■ **Instructions to follow**: Return each line exactly, from the one that has "Task: Open the Tools dropdown arrow" through the end of the entries, both ends included. Pictures do not belong.

■ **Material provided**:
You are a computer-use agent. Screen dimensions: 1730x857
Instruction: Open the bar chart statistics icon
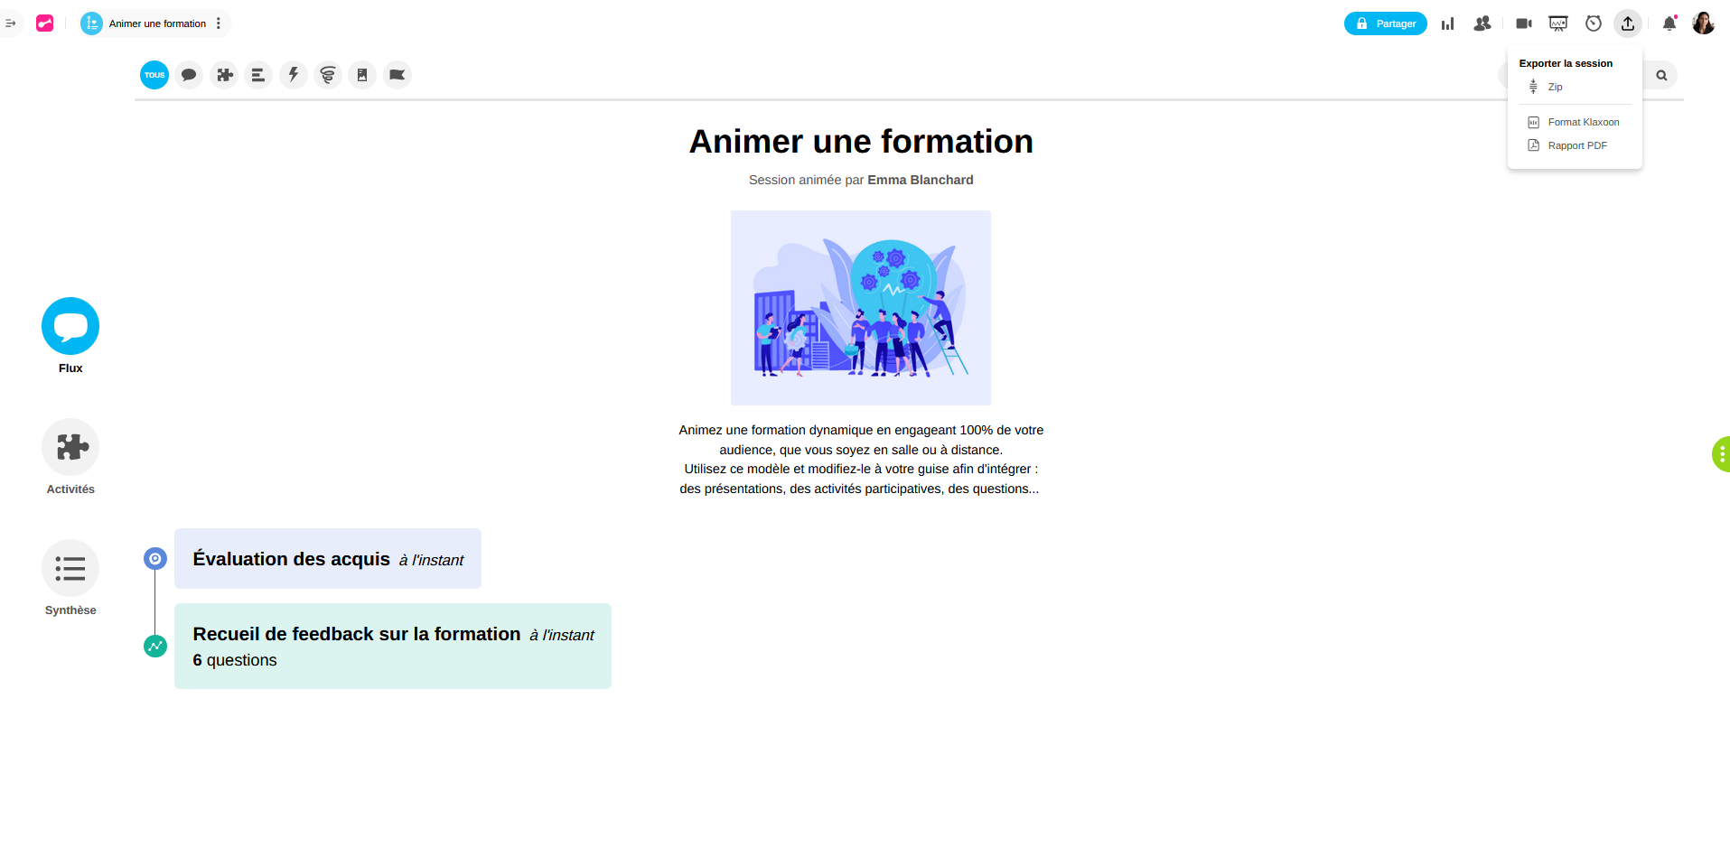(1448, 23)
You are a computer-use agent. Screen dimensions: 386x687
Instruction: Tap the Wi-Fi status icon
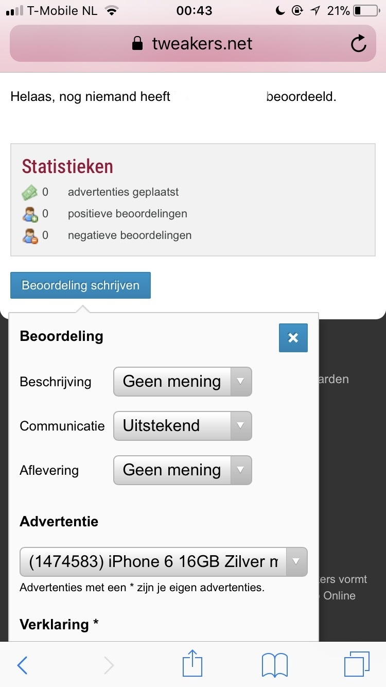111,11
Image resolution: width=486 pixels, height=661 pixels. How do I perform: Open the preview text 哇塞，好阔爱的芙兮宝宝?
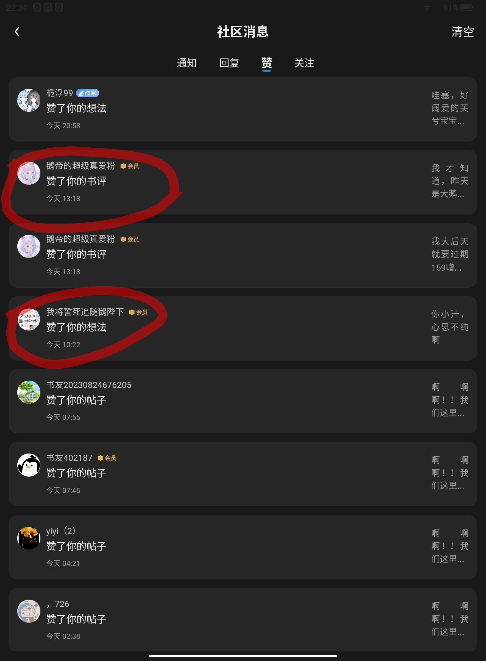450,108
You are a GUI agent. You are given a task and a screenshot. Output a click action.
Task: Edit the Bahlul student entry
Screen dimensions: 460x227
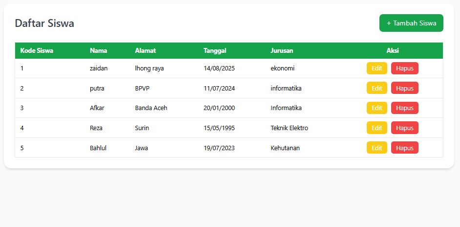(376, 148)
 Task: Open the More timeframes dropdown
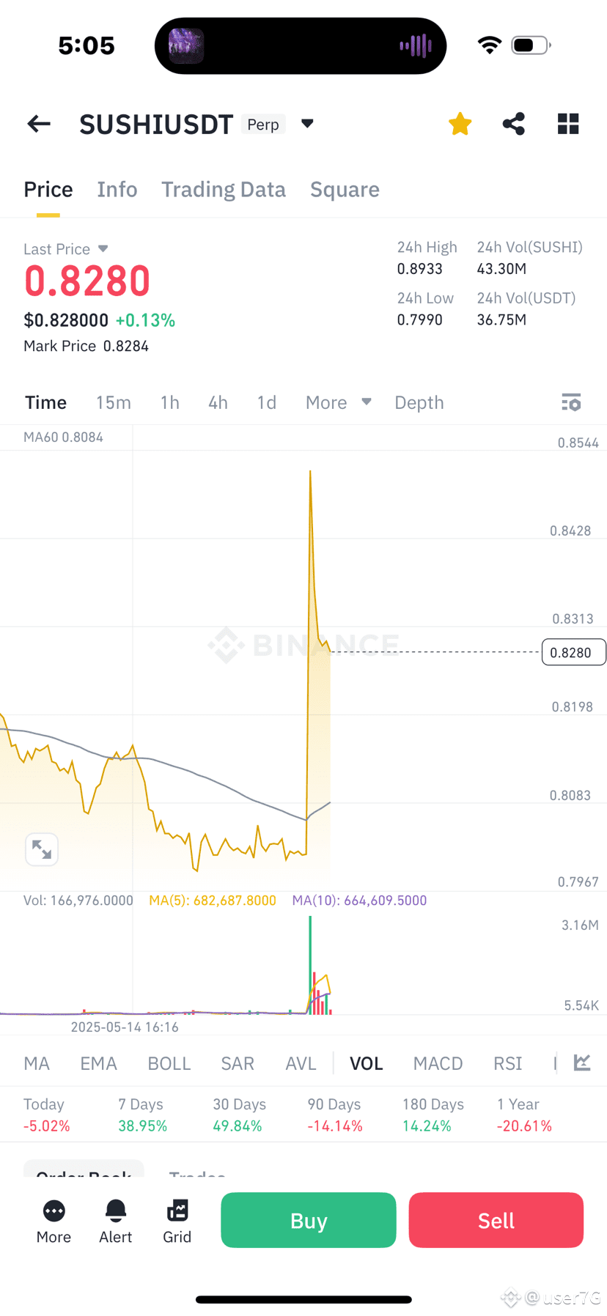[x=339, y=402]
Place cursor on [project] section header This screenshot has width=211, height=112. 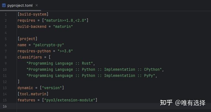point(27,39)
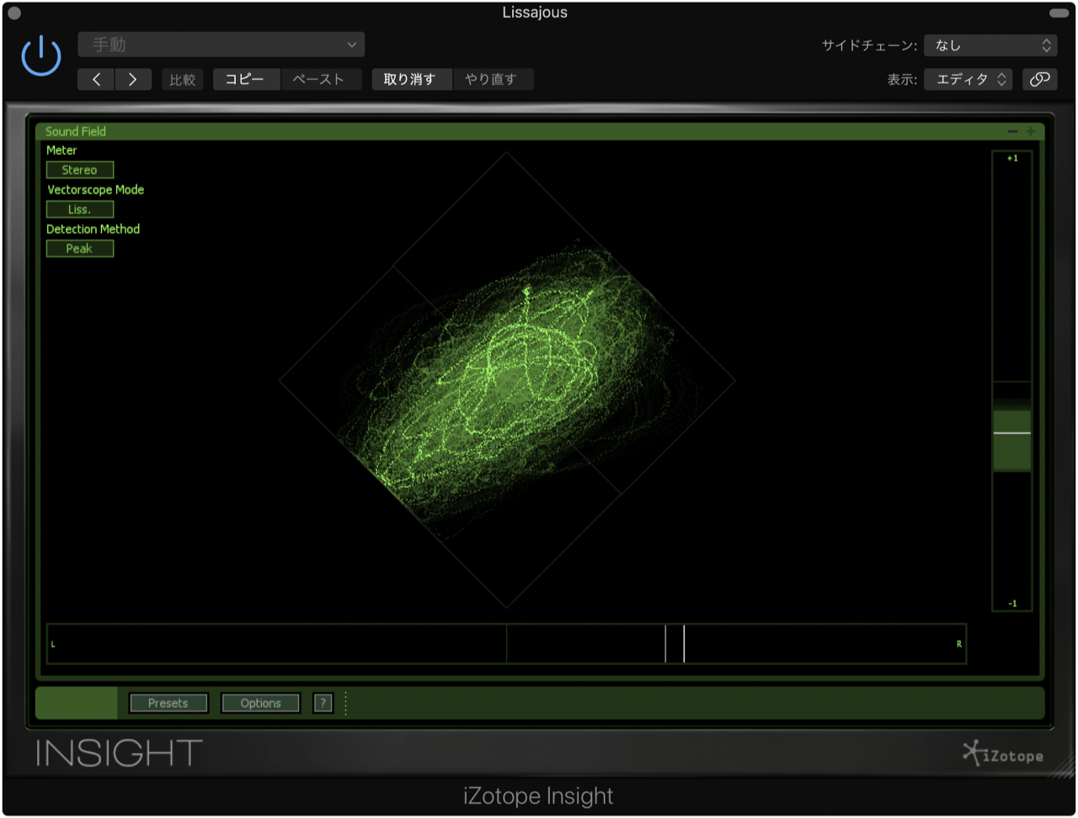The image size is (1078, 818).
Task: Click the highlighted green tab beside Presets
Action: 76,702
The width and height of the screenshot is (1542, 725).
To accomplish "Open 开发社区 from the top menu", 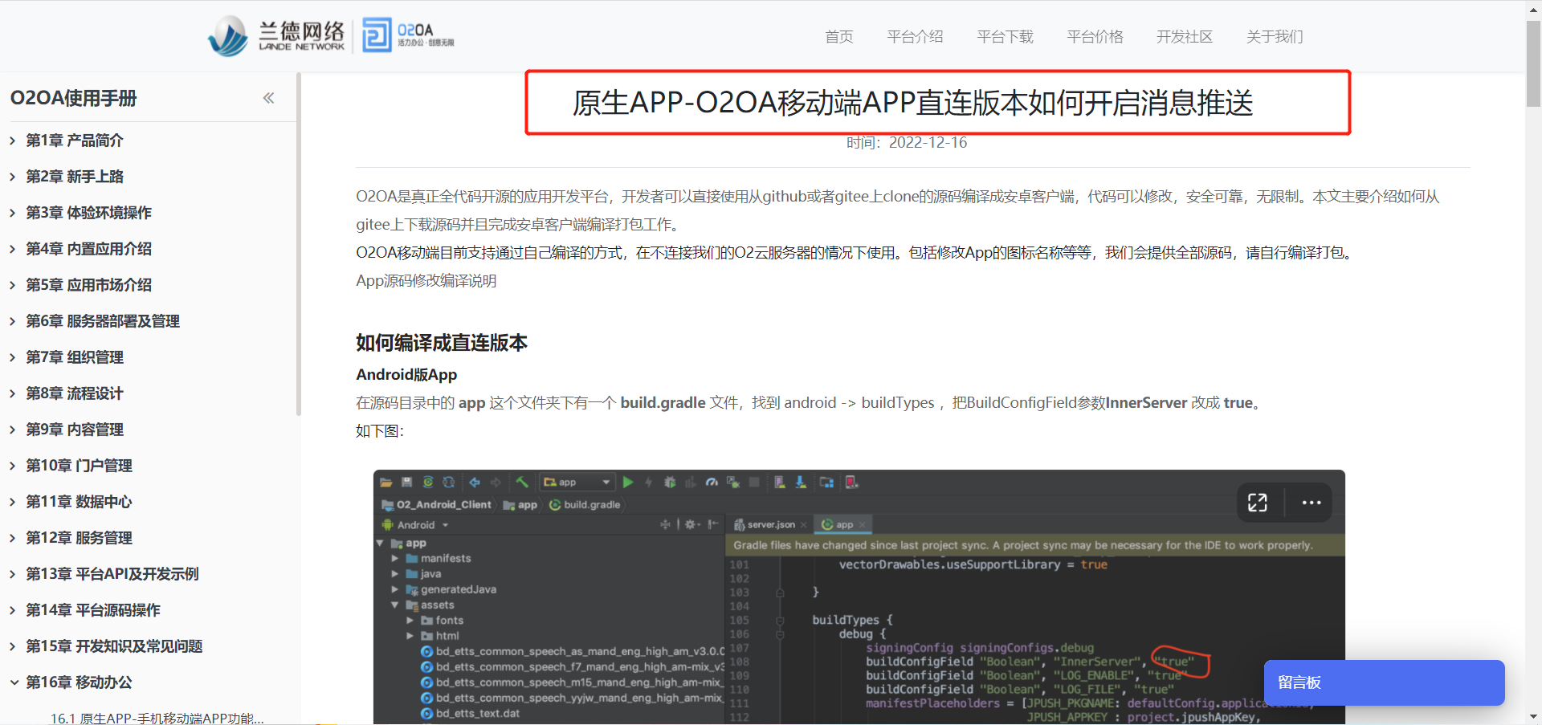I will pyautogui.click(x=1184, y=37).
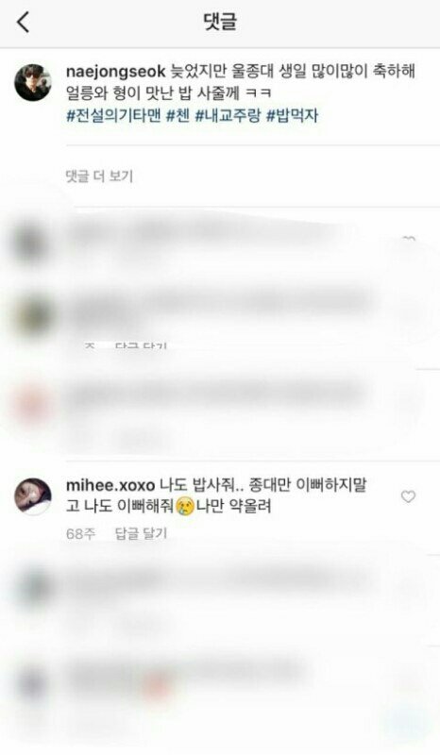
Task: Tap mihee.xoxo's comment text with the crying emoji
Action: (x=216, y=495)
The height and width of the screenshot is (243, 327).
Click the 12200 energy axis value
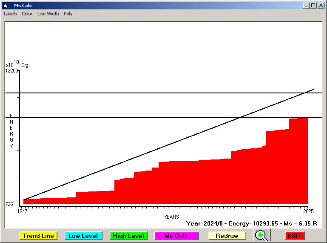tap(12, 71)
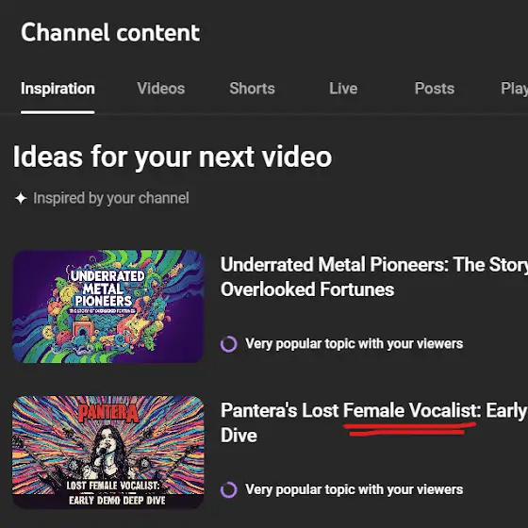Click the Inspired by your channel label
This screenshot has height=528, width=528.
(111, 198)
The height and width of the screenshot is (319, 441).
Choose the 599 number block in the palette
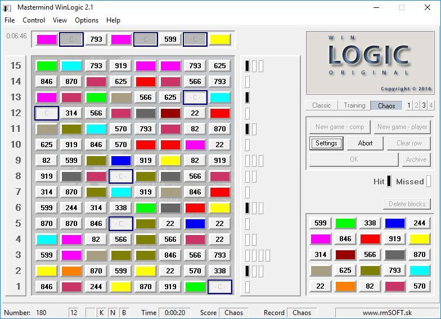point(321,223)
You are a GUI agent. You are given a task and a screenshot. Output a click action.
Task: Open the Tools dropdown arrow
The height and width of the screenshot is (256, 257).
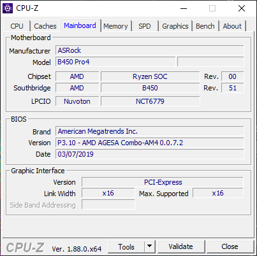point(150,246)
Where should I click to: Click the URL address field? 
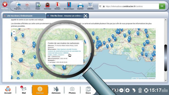point(129,6)
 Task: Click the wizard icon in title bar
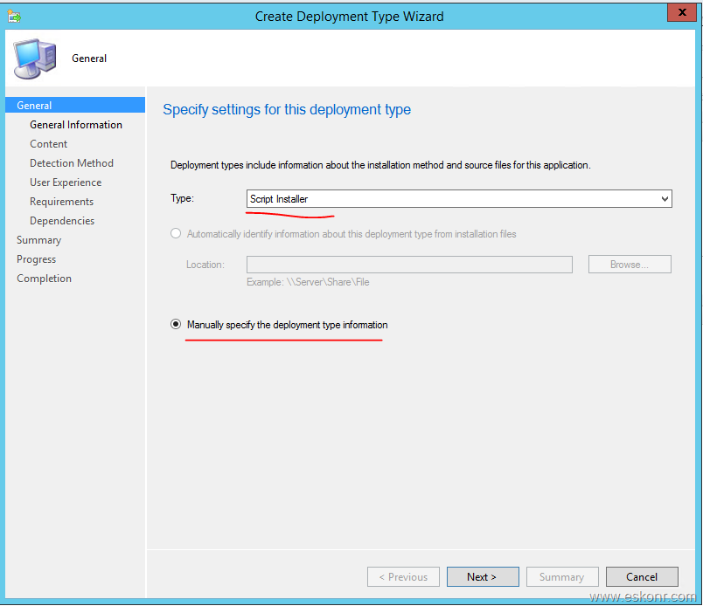point(14,16)
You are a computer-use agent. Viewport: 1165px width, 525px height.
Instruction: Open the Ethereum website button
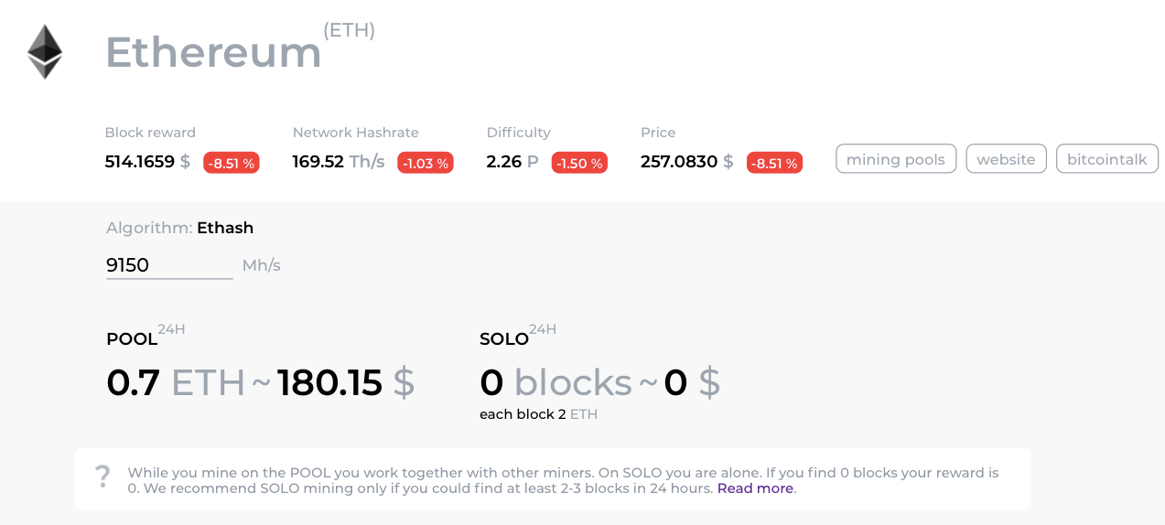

■ **Response to this exercise**:
Task: Open the Tools dropdown arrow
The height and width of the screenshot is (256, 257).
point(150,246)
Where should I click to: Click the URL address field? 
point(129,6)
 Task: Click the wizard icon in title bar
point(14,16)
You are a computer-use agent. Viewport: 1165px width, 525px height.
Instruction: Open the Ethereum website button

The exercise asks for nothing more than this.